╭─ DATA PROVIDED

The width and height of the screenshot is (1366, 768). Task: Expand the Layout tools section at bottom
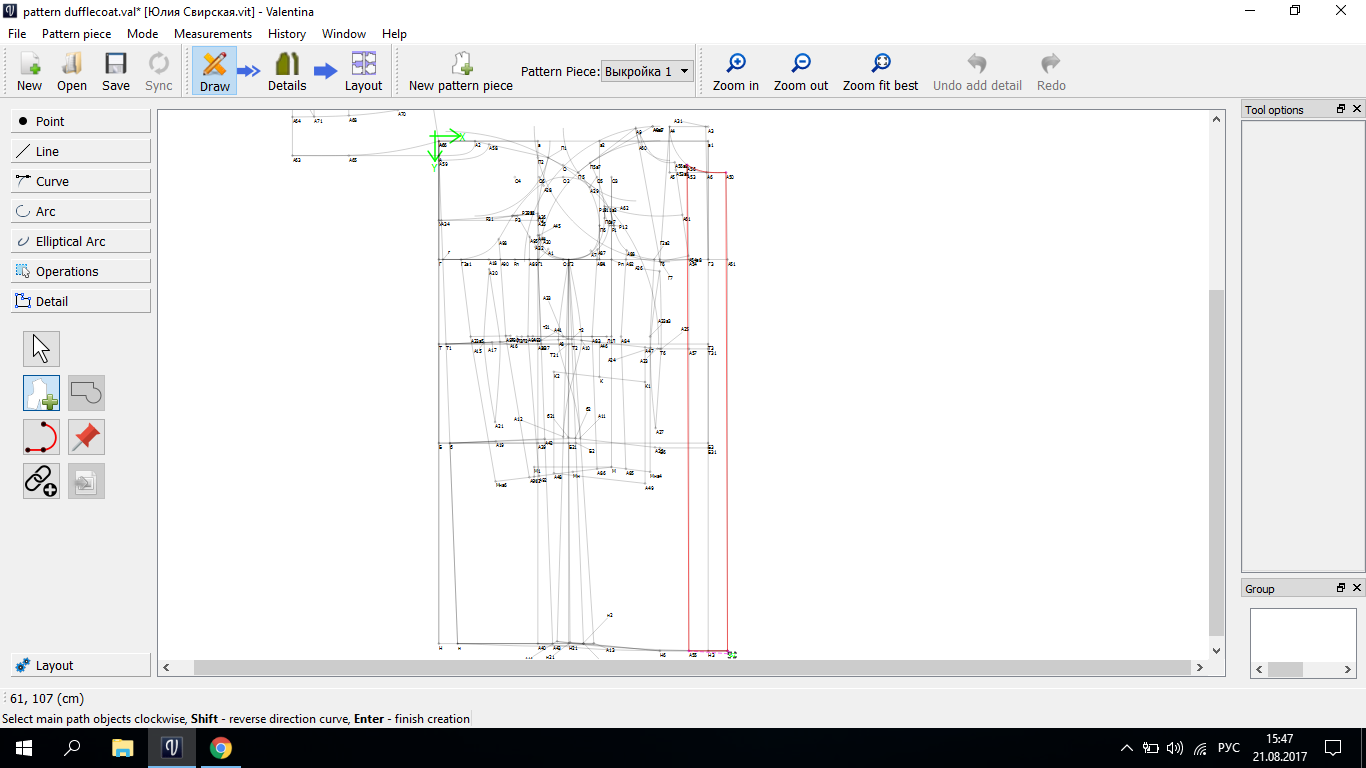tap(81, 665)
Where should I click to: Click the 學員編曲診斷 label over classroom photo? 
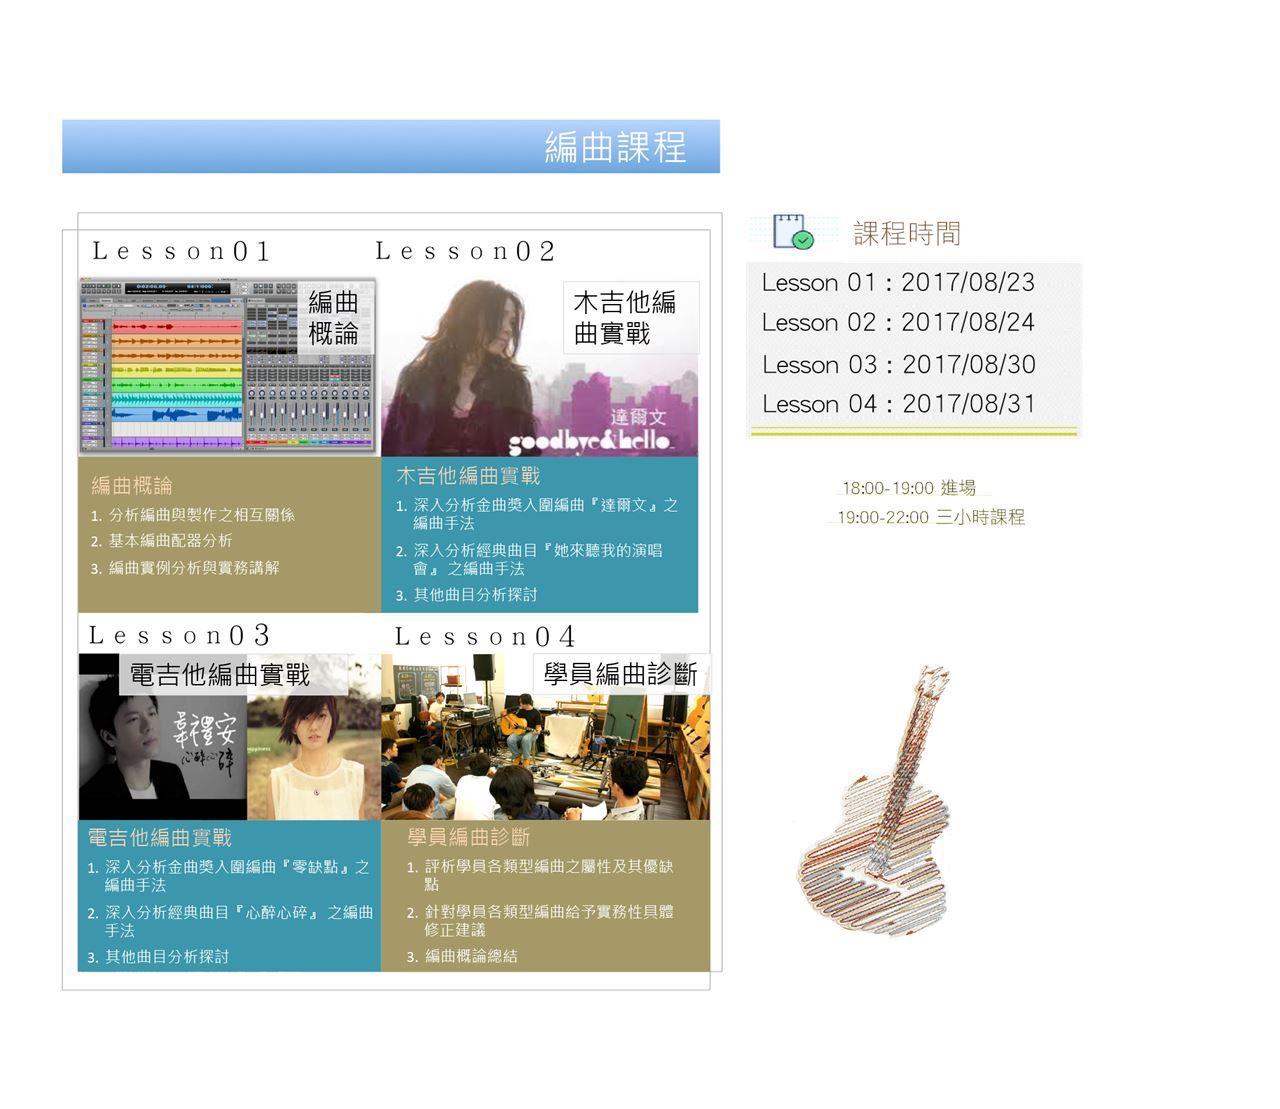(620, 674)
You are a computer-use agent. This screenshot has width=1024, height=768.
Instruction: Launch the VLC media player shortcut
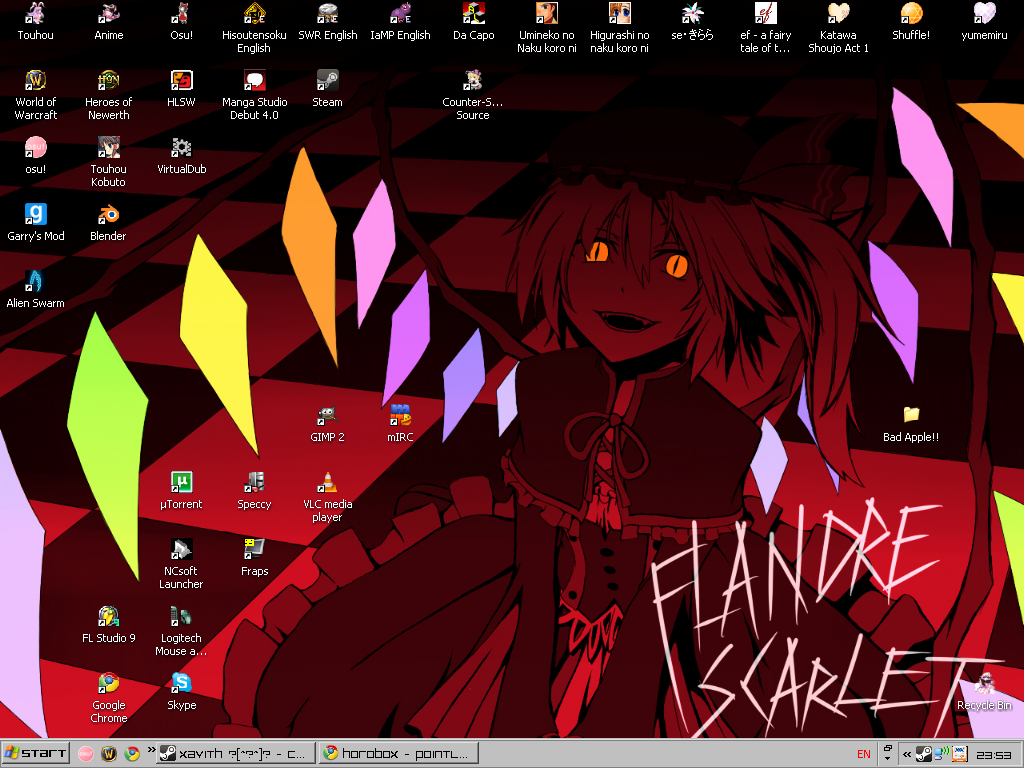pyautogui.click(x=327, y=483)
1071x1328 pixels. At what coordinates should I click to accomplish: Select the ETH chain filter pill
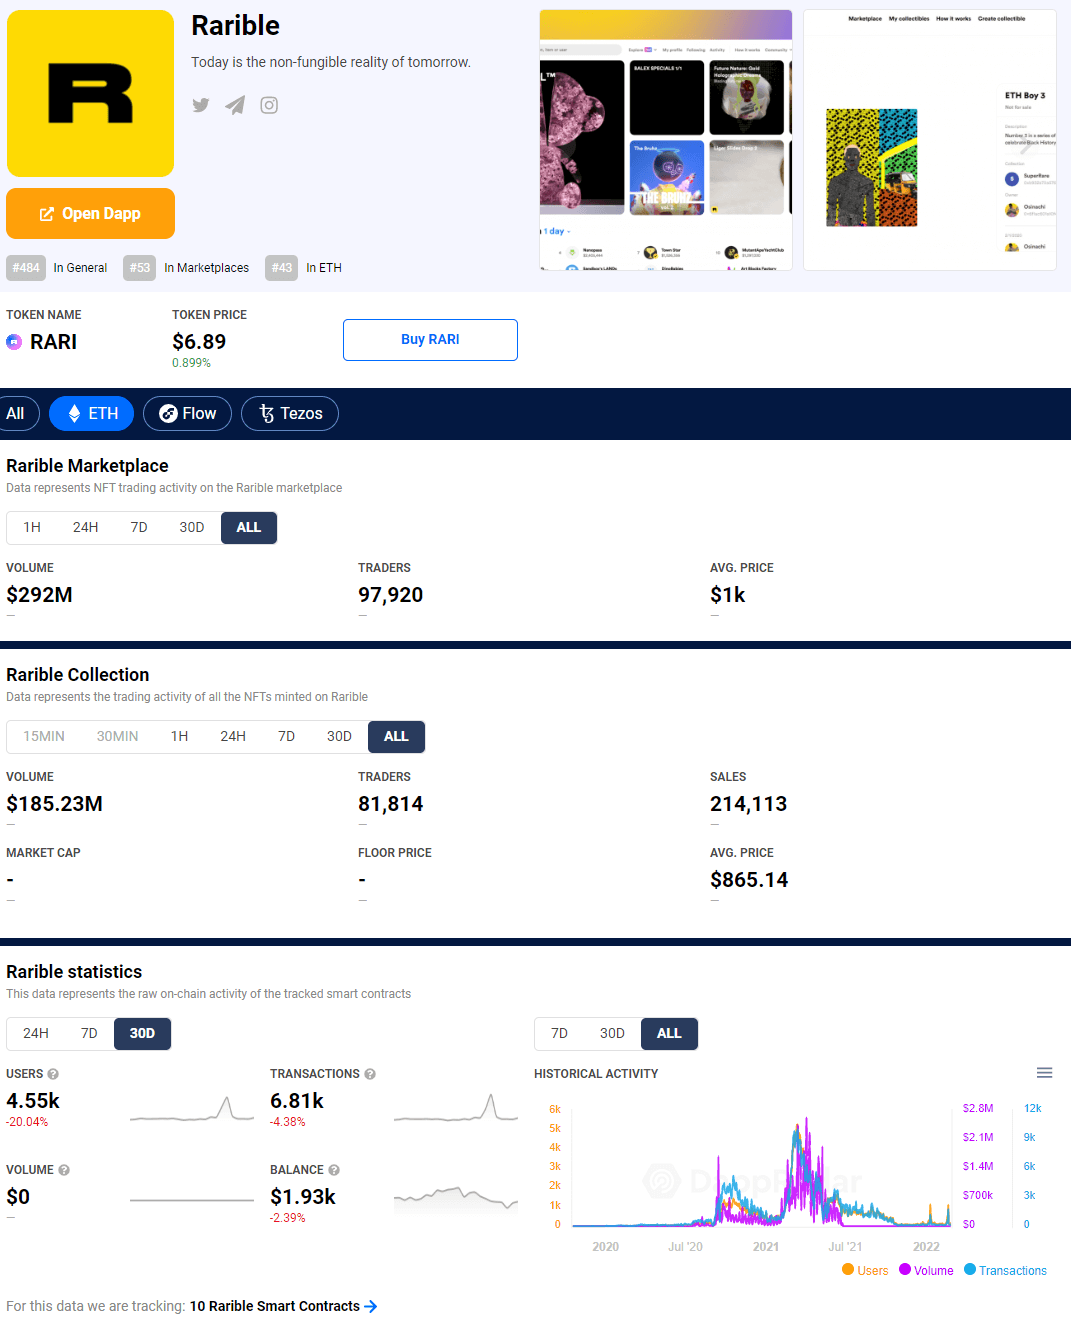click(91, 413)
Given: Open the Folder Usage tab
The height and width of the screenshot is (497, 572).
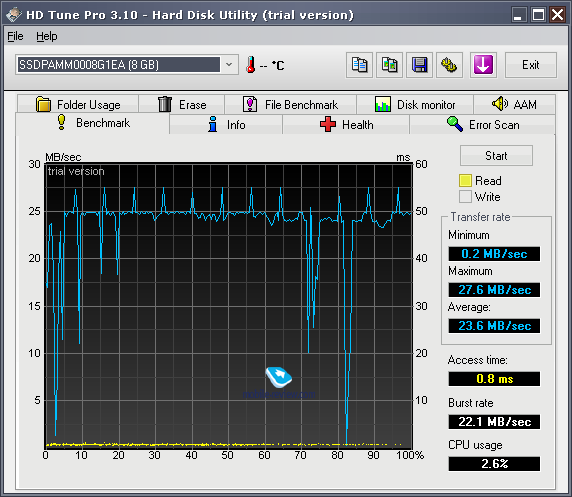Looking at the screenshot, I should (78, 104).
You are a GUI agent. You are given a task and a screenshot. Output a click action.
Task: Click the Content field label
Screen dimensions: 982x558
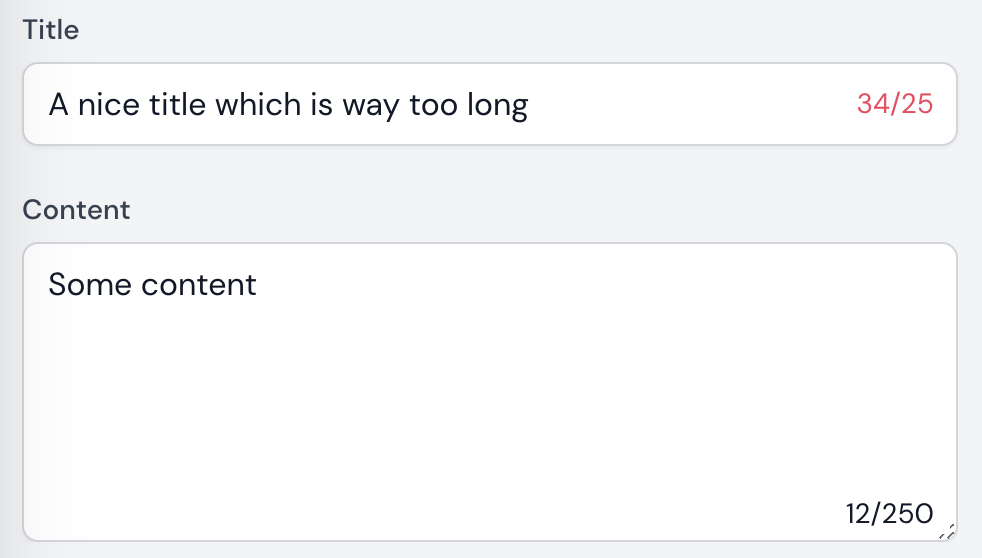tap(76, 209)
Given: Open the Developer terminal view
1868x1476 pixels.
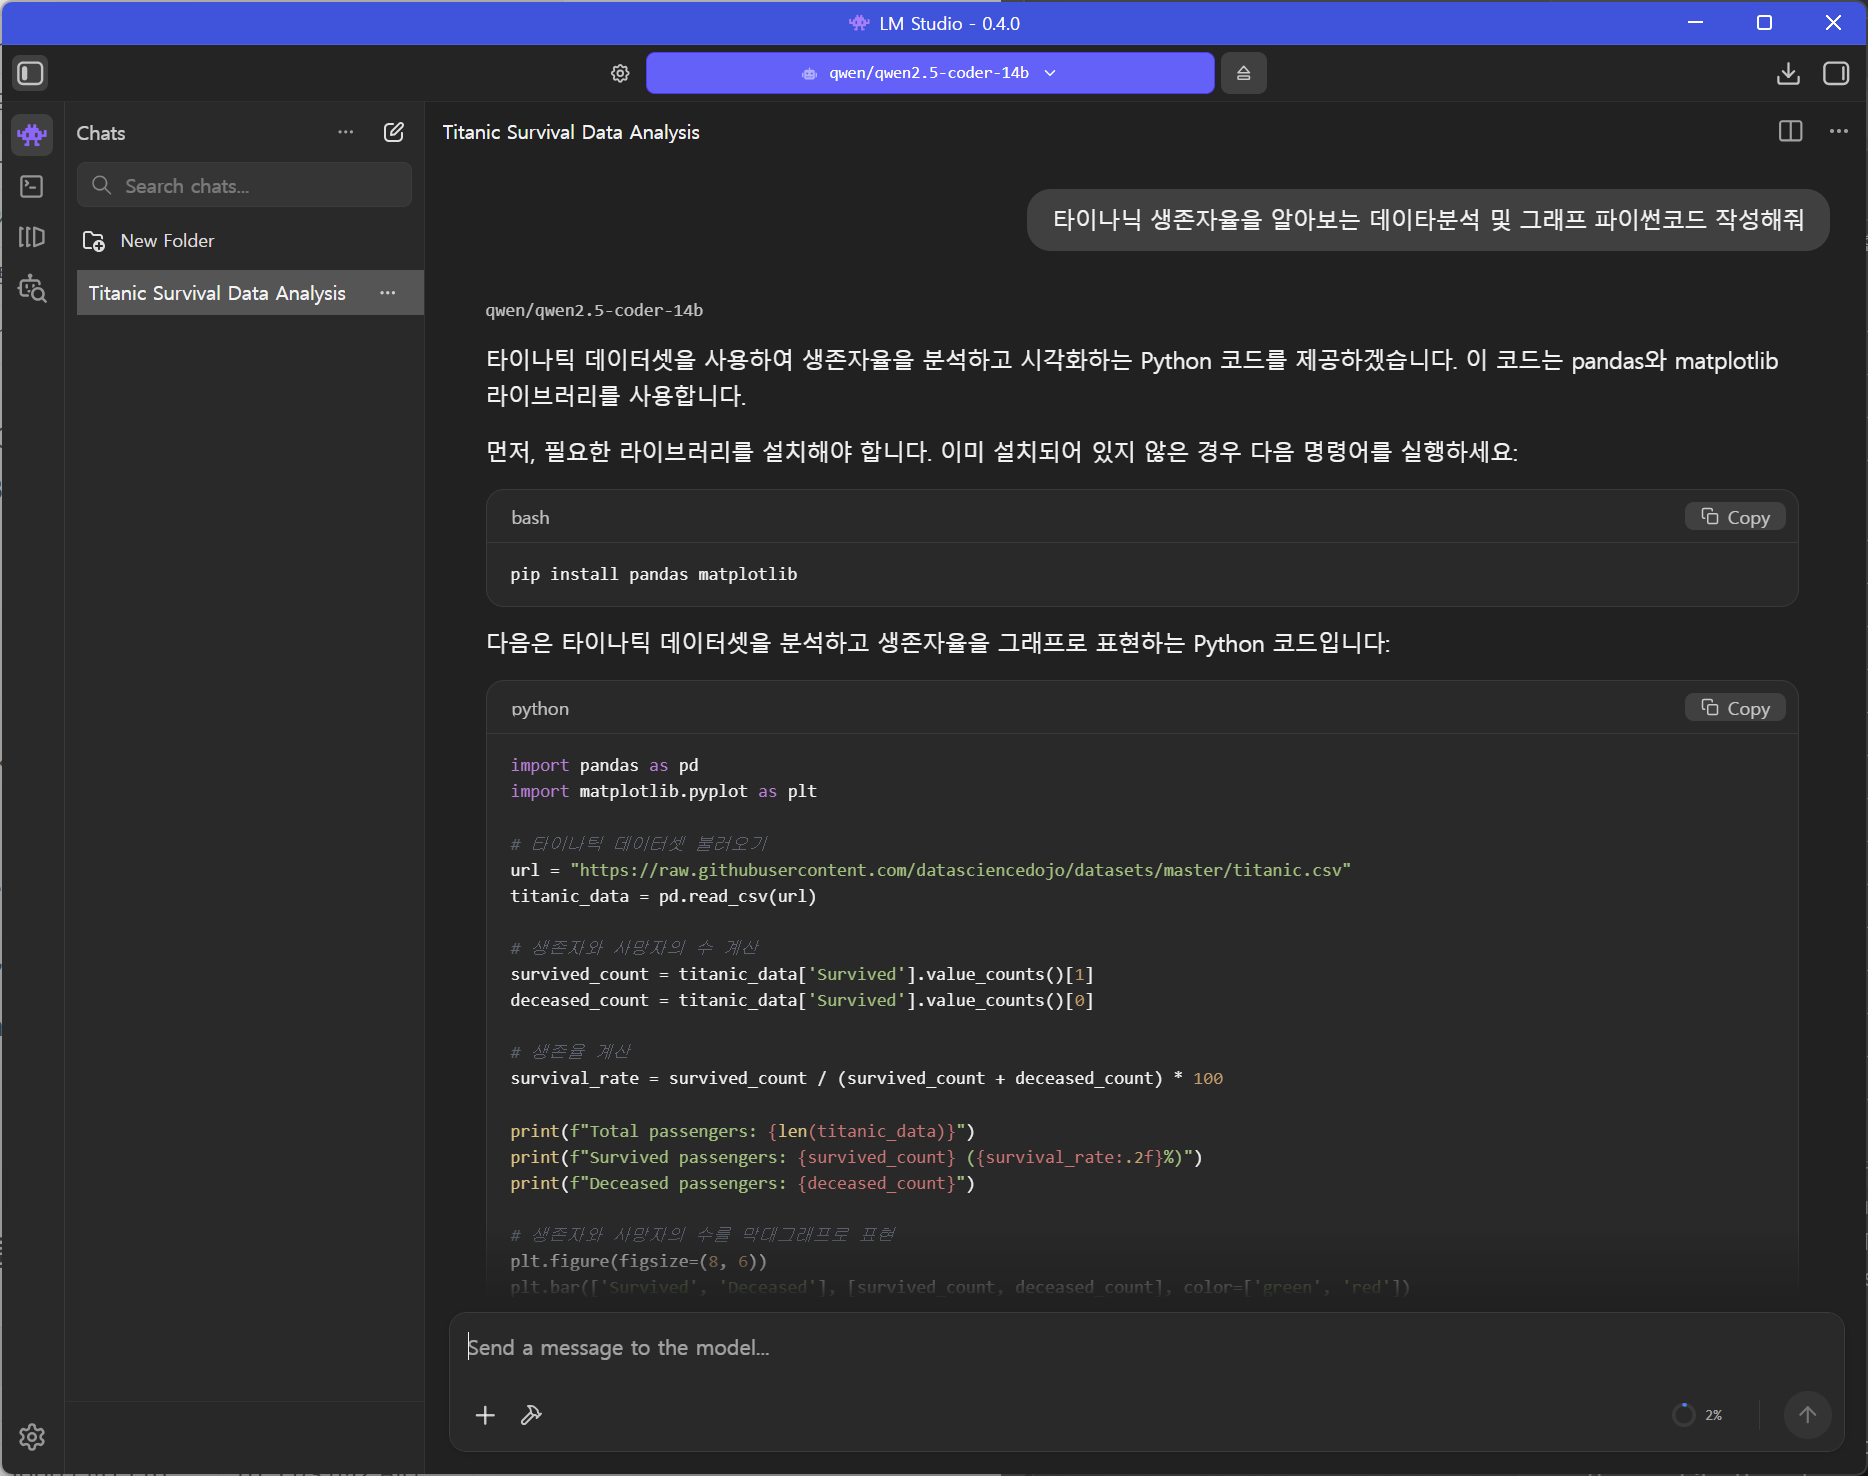Looking at the screenshot, I should coord(32,186).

╰─

WHAT TO WORK ON = Every line holding the string "agent" should be copied here, so please find those lines in the data.

ANSWER TO THE EXERCISE =
You are a computer-use agent. This screenshot has width=1024, height=768.
You are a GUI agent. You are given a task and a screenshot. Output a click action.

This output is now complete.